Like the Naive Algorithm, the Rabin-Karp algorithm slides the pattern over the text one character at a time. However, unlike the Naive algorithm, the Rabin-Karp algorithm first compares the hash value of the pattern with the hash value of the current substring in the text. If the hash values match, it then proceeds to match the characters individually. Thus, the Rabin-Karp algorithm computes hash values for the following:
- The pattern itself.
- All substrings of the text with length equal to the pattern.
To efficiently compute hash values for all substrings of the text of size m
, a suitable hash function is essential.
The concept is straightforward, but it requires a hash function that provides unique hashes for different substrings. Such a hash function can use ASCII codes for characters, but care must be taken to ensure it supports multiple languages.

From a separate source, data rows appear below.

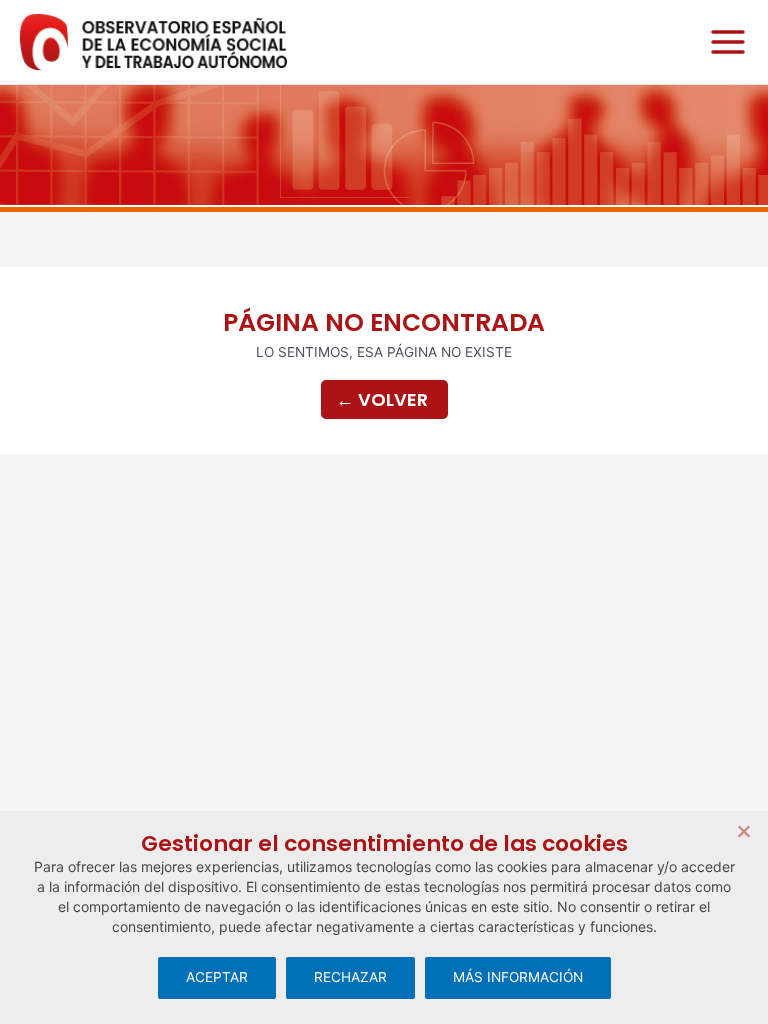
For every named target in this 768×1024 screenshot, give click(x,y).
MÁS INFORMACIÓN (518, 977)
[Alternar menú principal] (723, 42)
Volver (382, 399)
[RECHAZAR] (743, 831)
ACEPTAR (217, 977)
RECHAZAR (350, 977)
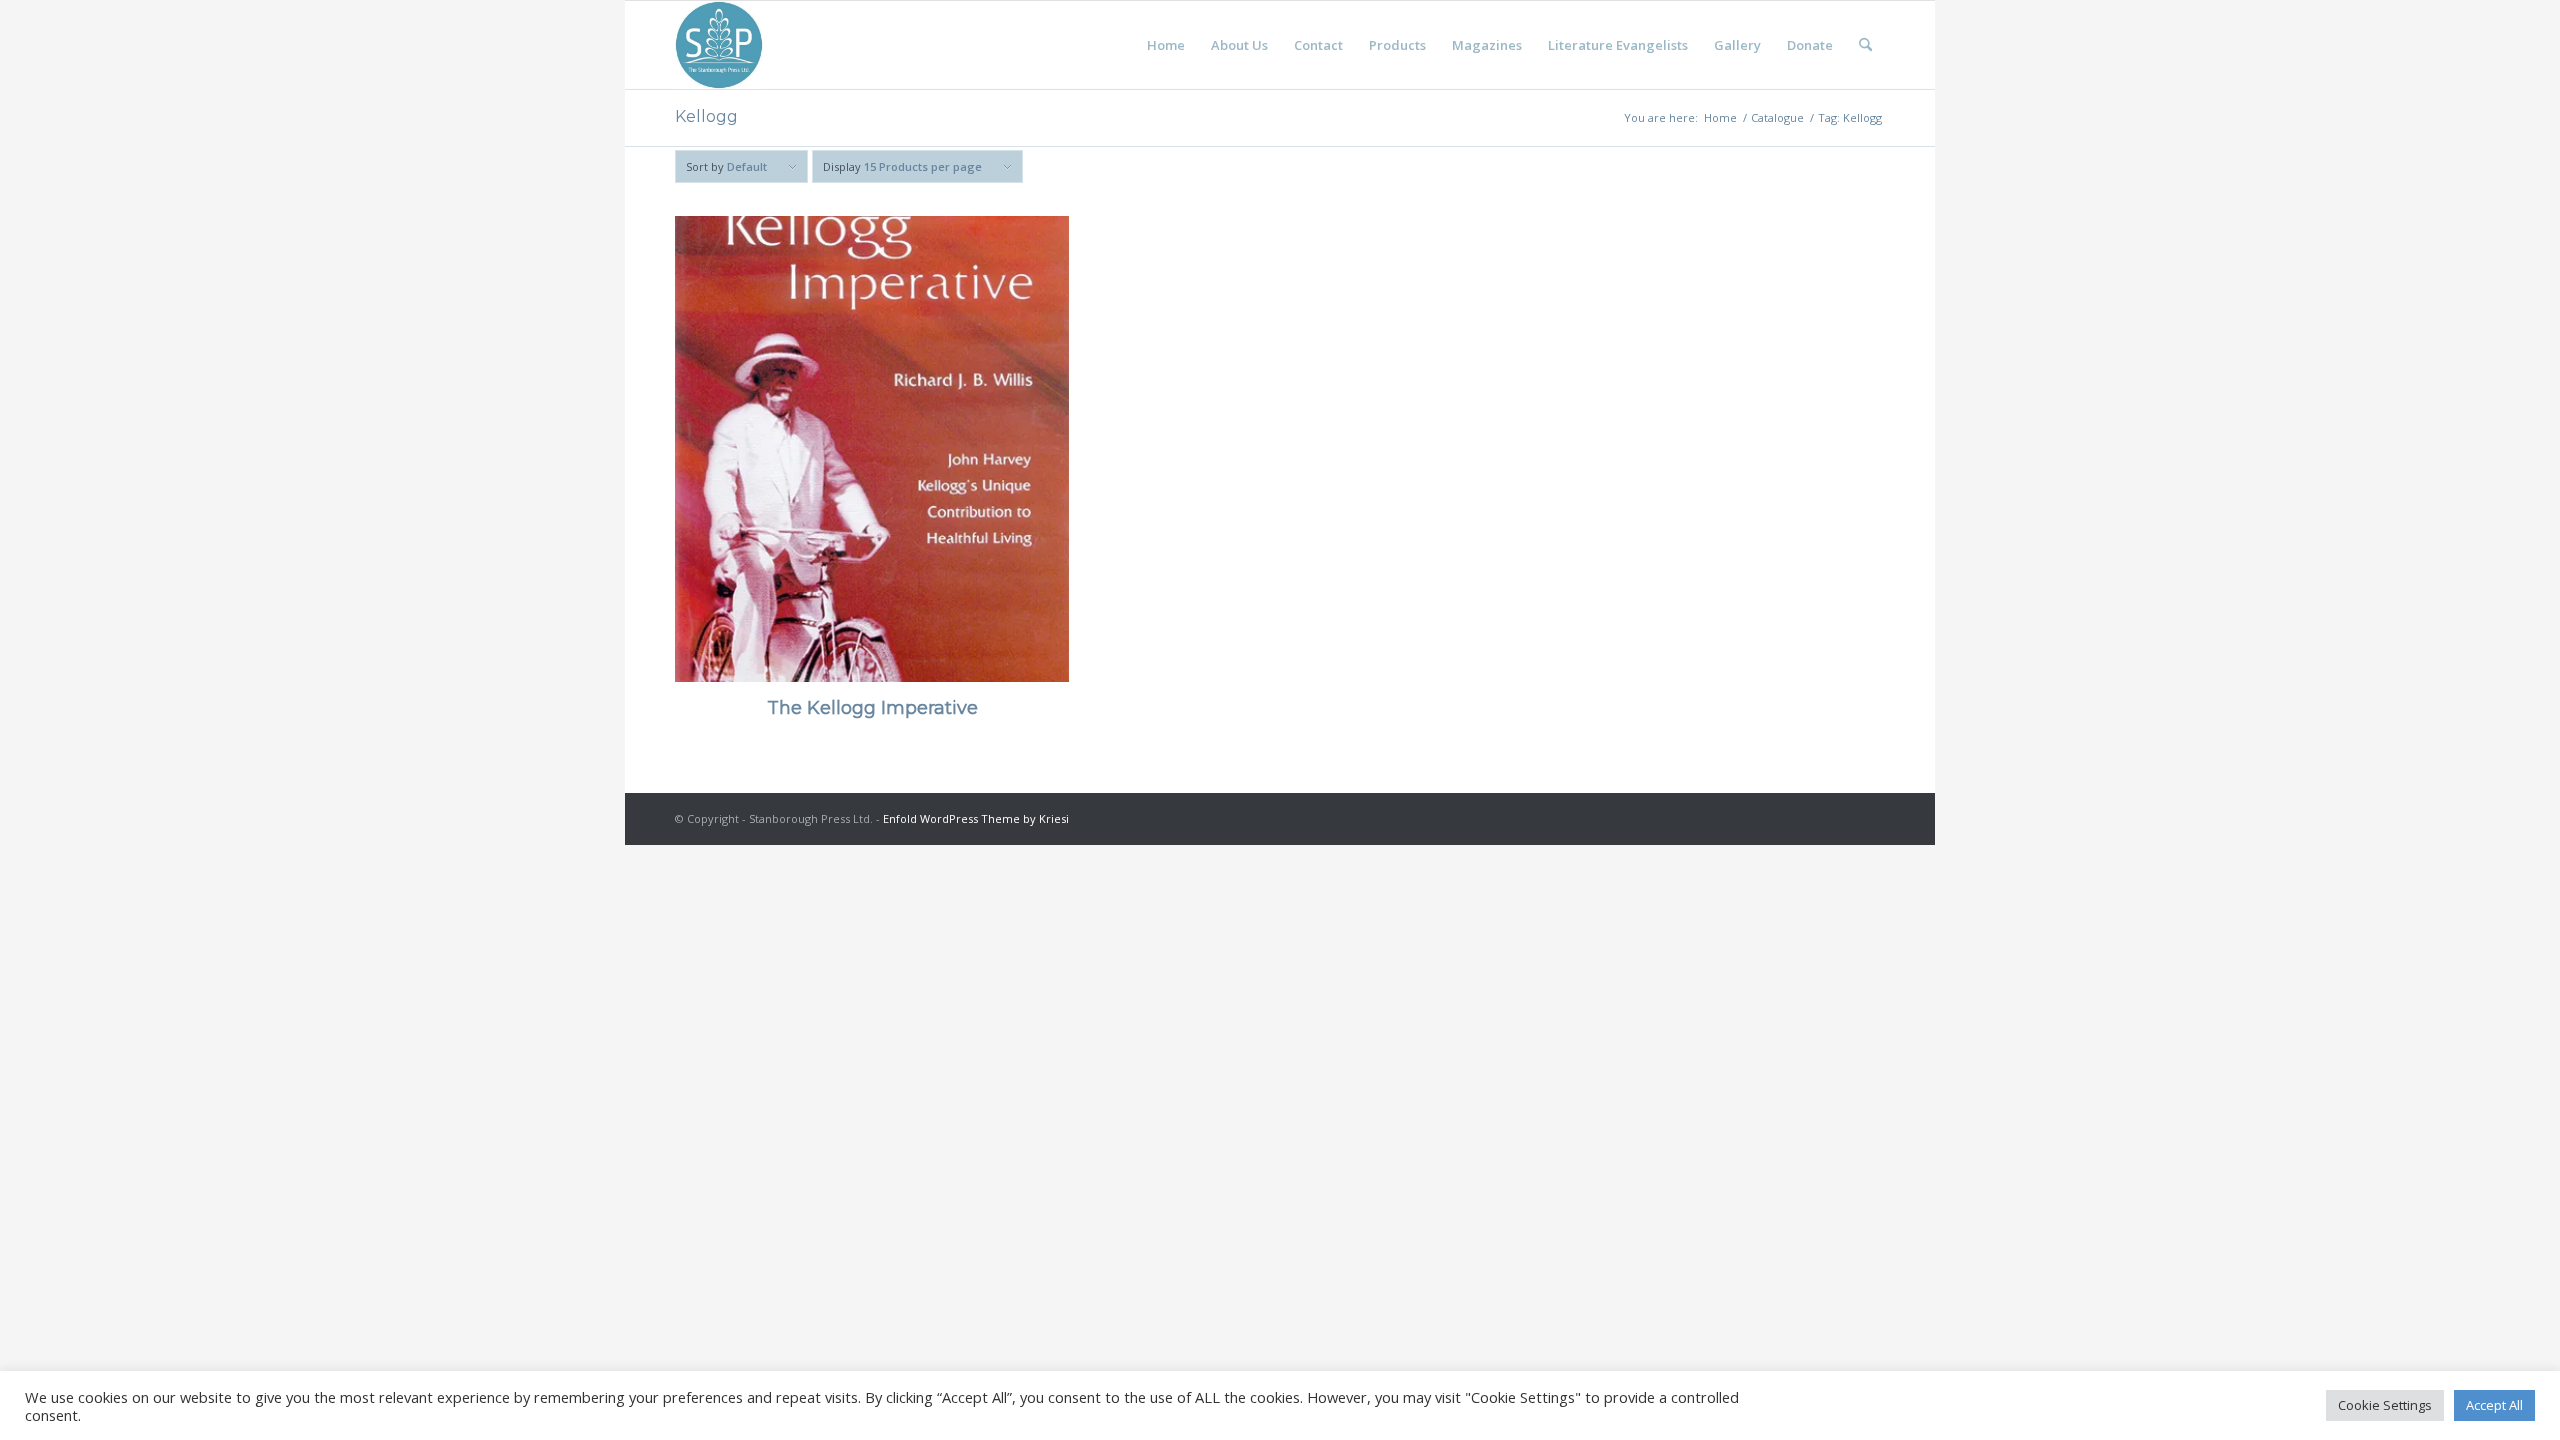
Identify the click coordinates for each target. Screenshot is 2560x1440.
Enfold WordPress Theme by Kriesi (976, 818)
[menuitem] (1166, 45)
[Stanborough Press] (719, 45)
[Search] (1865, 45)
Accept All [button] (2494, 1405)
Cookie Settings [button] (2385, 1405)
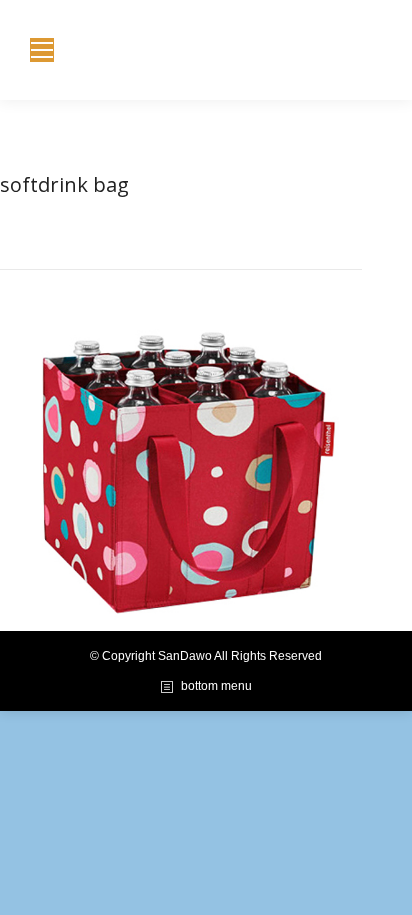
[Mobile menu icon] (42, 50)
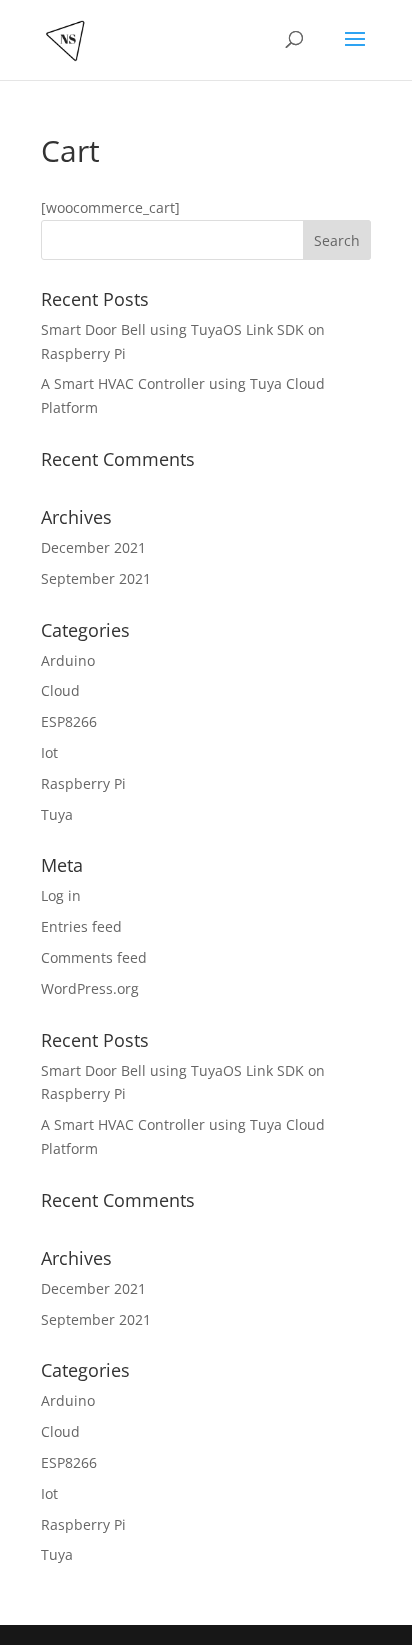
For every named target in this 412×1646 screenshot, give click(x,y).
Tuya (57, 814)
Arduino (68, 660)
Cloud (60, 690)
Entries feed (81, 926)
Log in (61, 895)
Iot (49, 752)
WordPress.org (90, 988)
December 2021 (93, 547)
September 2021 (96, 578)
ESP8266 (69, 721)
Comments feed (94, 957)
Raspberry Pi (83, 783)
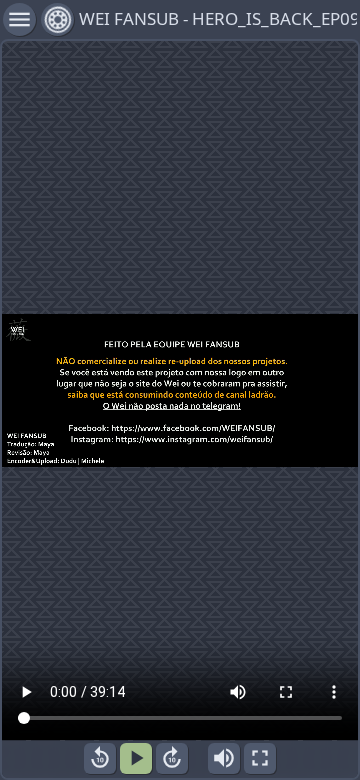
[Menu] (57, 19)
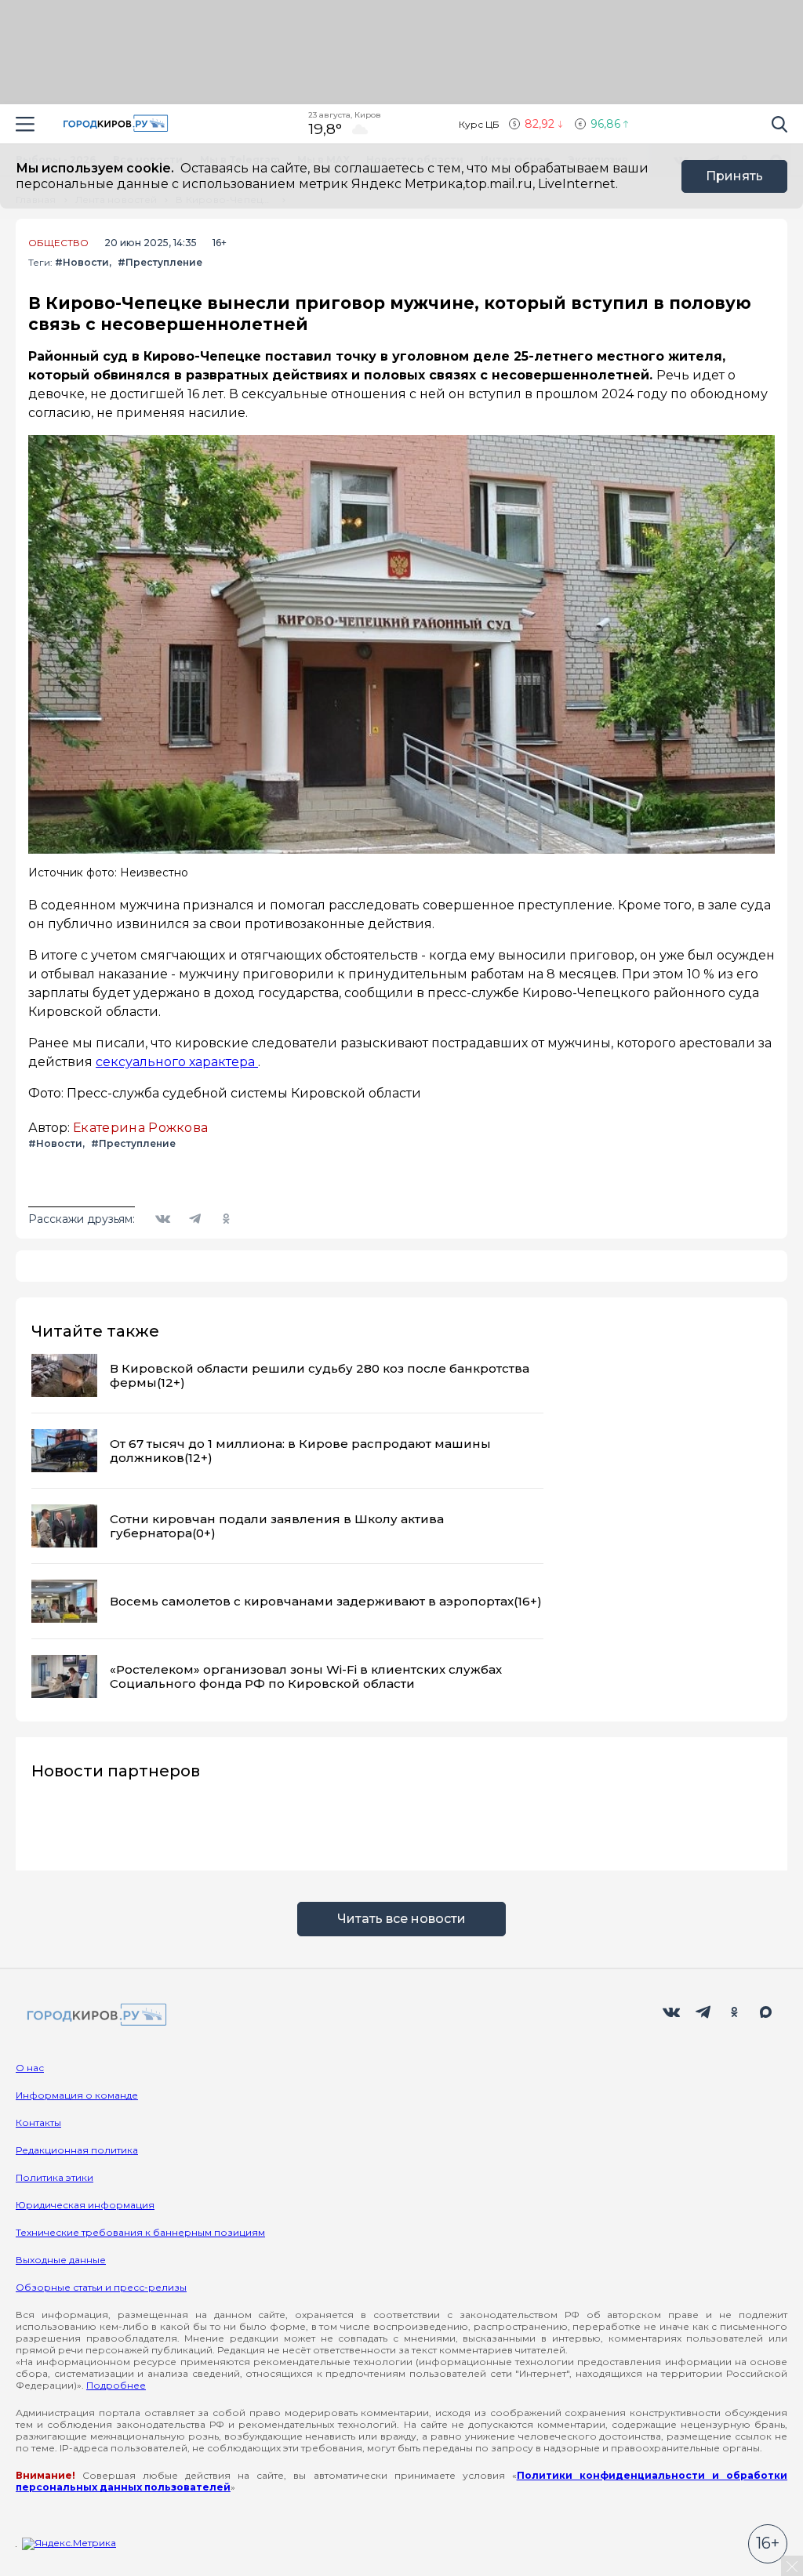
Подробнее (116, 2385)
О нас (30, 2067)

The hash function can be based on various criteria, such as converting ASCII characters to numbers or other methods. The main requirement is to convert a string (pattern) into a hash that is quicker to compare. For example, consider the string “hello world” with a hash value of hash(‘hello world’) = 12345. If hash(‘he’) = 1, it indicates that the pattern “he” is present in the text “hello world”. At each step, we extract a substring from the text with the same length as the pattern, compute its hash, and directly compare it to the pattern’s hash, as demonstrated in the image.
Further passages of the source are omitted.